Try it » In your answer, repeat each line of the data exactly.

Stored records
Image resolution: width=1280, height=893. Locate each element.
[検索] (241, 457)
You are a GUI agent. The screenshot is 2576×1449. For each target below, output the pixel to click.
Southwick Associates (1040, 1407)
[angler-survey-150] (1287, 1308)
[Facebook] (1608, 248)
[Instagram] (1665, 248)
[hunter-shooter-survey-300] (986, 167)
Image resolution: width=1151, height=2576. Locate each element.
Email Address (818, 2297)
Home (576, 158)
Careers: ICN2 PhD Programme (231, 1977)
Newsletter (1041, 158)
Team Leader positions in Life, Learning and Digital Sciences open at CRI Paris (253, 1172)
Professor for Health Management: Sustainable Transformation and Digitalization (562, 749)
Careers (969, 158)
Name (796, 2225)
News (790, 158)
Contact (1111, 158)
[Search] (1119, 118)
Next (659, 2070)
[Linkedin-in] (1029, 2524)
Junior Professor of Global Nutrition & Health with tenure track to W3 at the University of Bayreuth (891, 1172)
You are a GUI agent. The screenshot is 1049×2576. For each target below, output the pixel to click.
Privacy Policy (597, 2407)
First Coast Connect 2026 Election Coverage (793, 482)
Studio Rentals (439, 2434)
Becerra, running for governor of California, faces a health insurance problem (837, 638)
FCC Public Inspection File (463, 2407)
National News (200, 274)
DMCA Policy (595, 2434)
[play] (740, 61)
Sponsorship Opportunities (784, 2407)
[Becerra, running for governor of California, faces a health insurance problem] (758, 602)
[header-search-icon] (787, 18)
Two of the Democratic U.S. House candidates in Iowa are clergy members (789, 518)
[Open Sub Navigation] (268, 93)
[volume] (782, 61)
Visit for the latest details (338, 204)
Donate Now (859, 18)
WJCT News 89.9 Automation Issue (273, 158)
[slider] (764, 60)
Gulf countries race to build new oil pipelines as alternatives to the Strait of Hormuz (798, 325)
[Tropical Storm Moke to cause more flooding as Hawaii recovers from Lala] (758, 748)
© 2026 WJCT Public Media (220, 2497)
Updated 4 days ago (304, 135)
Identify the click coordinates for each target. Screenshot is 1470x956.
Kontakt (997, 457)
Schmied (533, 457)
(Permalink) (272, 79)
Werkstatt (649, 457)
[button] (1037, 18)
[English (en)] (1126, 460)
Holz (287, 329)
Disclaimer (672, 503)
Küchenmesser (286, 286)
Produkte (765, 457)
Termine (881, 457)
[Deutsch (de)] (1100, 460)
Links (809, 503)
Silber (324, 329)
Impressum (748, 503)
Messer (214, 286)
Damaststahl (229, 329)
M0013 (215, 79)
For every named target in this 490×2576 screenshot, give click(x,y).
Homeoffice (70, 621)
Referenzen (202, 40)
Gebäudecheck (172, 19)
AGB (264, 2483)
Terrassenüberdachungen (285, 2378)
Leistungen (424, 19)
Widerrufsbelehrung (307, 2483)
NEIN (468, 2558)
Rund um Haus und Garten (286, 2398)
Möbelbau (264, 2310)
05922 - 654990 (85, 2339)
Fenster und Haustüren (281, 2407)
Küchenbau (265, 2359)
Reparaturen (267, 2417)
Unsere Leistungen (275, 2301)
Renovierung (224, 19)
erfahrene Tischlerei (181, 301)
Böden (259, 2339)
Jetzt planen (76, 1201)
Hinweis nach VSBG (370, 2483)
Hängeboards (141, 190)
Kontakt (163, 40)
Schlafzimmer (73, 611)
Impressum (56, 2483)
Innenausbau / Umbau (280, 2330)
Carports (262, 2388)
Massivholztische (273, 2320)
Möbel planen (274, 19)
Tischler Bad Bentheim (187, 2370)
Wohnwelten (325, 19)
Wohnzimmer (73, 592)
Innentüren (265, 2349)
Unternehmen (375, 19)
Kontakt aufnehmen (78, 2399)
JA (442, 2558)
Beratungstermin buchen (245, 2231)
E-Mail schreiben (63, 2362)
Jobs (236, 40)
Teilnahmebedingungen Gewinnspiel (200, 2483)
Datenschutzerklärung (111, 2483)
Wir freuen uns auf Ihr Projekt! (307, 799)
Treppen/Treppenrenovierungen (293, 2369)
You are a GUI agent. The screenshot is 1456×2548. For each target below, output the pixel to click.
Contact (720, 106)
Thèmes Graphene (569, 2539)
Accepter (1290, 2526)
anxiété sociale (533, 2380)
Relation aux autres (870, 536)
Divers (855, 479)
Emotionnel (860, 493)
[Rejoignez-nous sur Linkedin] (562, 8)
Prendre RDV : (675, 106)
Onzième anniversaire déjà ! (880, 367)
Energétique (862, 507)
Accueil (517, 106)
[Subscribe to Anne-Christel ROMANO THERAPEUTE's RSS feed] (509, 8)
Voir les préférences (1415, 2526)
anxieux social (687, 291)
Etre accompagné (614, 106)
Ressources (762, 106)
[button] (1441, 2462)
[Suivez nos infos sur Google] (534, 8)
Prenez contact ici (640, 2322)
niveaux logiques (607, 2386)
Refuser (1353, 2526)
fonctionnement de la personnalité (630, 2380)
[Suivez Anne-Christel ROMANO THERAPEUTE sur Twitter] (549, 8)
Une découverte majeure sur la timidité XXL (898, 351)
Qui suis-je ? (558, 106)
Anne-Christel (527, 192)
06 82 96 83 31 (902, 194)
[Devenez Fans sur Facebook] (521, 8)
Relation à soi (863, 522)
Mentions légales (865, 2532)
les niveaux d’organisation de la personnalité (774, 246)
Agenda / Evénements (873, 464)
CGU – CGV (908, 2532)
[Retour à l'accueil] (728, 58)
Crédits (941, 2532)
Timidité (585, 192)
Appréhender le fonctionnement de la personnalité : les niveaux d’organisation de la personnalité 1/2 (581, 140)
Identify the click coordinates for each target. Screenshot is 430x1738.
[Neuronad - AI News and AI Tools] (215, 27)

Your response »
Image resolution: width=1280, height=893. Locate each element.
[検索] (241, 457)
You are a GUI agent. The screenshot is 2576×1449. For each target below, output the pixel to click.
Southwick Associates (1040, 1407)
[angler-survey-150] (1287, 1308)
[Facebook] (1608, 248)
[Instagram] (1665, 248)
[hunter-shooter-survey-300] (986, 167)
Image resolution: width=1151, height=2576. Locate each element.
Email Address (818, 2297)
Home (576, 158)
Careers: ICN2 PhD Programme (231, 1977)
Newsletter (1041, 158)
Team Leader positions in Life, Learning and Digital Sciences open at CRI Paris (253, 1172)
Professor for Health Management: Sustainable Transformation and Digitalization (562, 749)
Careers (969, 158)
Name (796, 2225)
News (790, 158)
Contact (1111, 158)
[Search] (1119, 118)
Next (659, 2070)
[Linkedin-in] (1029, 2524)
Junior Professor of Global Nutrition & Health with tenure track to W3 at the University of Bayreuth (891, 1172)
You are a GUI agent. The screenshot is 1049×2576. For each target below, output the pixel to click.
Privacy Policy (597, 2407)
First Coast Connect 2026 Election Coverage (793, 482)
Studio Rentals (439, 2434)
Becerra, running for governor of California, faces a health insurance problem (837, 638)
FCC Public Inspection File (463, 2407)
National News (200, 274)
DMCA Policy (595, 2434)
[play] (740, 61)
Sponsorship Opportunities (784, 2407)
[Becerra, running for governor of California, faces a health insurance problem] (758, 602)
[header-search-icon] (787, 18)
Two of the Democratic U.S. House candidates in Iowa are clergy members (789, 518)
[Open Sub Navigation] (268, 93)
[volume] (782, 61)
Visit for the latest details (338, 204)
Donate Now (859, 18)
WJCT News 89.9 Automation Issue (273, 158)
[slider] (764, 60)
Gulf countries race to build new oil pipelines as alternatives to the Strait of Hormuz (798, 325)
[Tropical Storm Moke to cause more flooding as Hawaii recovers from Lala] (758, 748)
© 2026 WJCT Public Media (220, 2497)
Updated 4 days ago (304, 135)
Identify the click coordinates for each target. Screenshot is 1470x956.
Kontakt (997, 457)
Schmied (533, 457)
(Permalink) (272, 79)
Werkstatt (649, 457)
[button] (1037, 18)
[English (en)] (1126, 460)
Holz (287, 329)
Disclaimer (672, 503)
Küchenmesser (286, 286)
Produkte (765, 457)
Termine (881, 457)
[Deutsch (de)] (1100, 460)
Links (809, 503)
Silber (324, 329)
Impressum (748, 503)
Messer (214, 286)
Damaststahl (229, 329)
M0013 (215, 79)
For every named target in this 490×2576 screenshot, give click(x,y).
Homeoffice (70, 621)
Referenzen (202, 40)
Gebäudecheck (172, 19)
AGB (264, 2483)
Terrassenüberdachungen (285, 2378)
Leistungen (424, 19)
Widerrufsbelehrung (307, 2483)
NEIN (468, 2558)
Rund um Haus und Garten (286, 2398)
Möbelbau (264, 2310)
05922 - 654990 (85, 2339)
Fenster und Haustüren (281, 2407)
Küchenbau (265, 2359)
Reparaturen (267, 2417)
Unsere Leistungen (275, 2301)
Renovierung (224, 19)
erfahrene Tischlerei (181, 301)
Böden (259, 2339)
Jetzt planen (76, 1201)
Hinweis nach VSBG (370, 2483)
Hängeboards (141, 190)
Kontakt (163, 40)
Schlafzimmer (73, 611)
Impressum (56, 2483)
Innenausbau / Umbau (280, 2330)
Carports (262, 2388)
Massivholztische (273, 2320)
Möbel planen (274, 19)
Tischler Bad Bentheim (187, 2370)
Wohnwelten (325, 19)
Wohnzimmer (73, 592)
Innentüren (265, 2349)
Unternehmen (375, 19)
Kontakt aufnehmen (78, 2399)
JA (442, 2558)
Beratungstermin buchen (245, 2231)
E-Mail schreiben (63, 2362)
Jobs (236, 40)
Teilnahmebedingungen Gewinnspiel (200, 2483)
Datenschutzerklärung (111, 2483)
Wir freuen uns auf Ihr Projekt! (307, 799)
Treppen/Treppenrenovierungen (293, 2369)
You are a GUI agent. The screenshot is 1456×2548. For each target below, output the pixel to click.
Contact (720, 106)
Thèmes Graphene (569, 2539)
Accepter (1290, 2526)
anxiété sociale (533, 2380)
Relation aux autres (870, 536)
Divers (855, 479)
Emotionnel (860, 493)
[Rejoignez-nous sur Linkedin] (562, 8)
Prendre RDV : (675, 106)
Onzième anniversaire déjà ! (880, 367)
Energétique (862, 507)
Accueil (517, 106)
[Subscribe to Anne-Christel ROMANO THERAPEUTE's RSS feed] (509, 8)
Voir les préférences (1415, 2526)
anxieux social (687, 291)
Etre accompagné (614, 106)
Ressources (762, 106)
[button] (1441, 2462)
[Suivez nos infos sur Google] (534, 8)
Prenez contact ici (640, 2322)
niveaux logiques (607, 2386)
Refuser (1353, 2526)
fonctionnement de la personnalité (630, 2380)
[Suivez Anne-Christel ROMANO THERAPEUTE sur Twitter] (549, 8)
Une découverte majeure sur la timidité XXL (898, 351)
Qui suis-je ? (558, 106)
Anne-Christel (527, 192)
06 82 96 83 31 (902, 194)
[Devenez Fans sur Facebook] (521, 8)
Relation à soi (863, 522)
Mentions légales (865, 2532)
les niveaux d’organisation de la personnalité (774, 246)
Agenda / Evénements (873, 464)
CGU – CGV (908, 2532)
[Retour à l'accueil] (728, 58)
Crédits (941, 2532)
Timidité (585, 192)
Appréhender le fonctionnement de la personnalité : les niveaux d’organisation de la personnalité 1/2 (581, 140)
Identify the click coordinates for each target. Screenshot is 430x1738.
[Neuronad - AI News and AI Tools] (215, 27)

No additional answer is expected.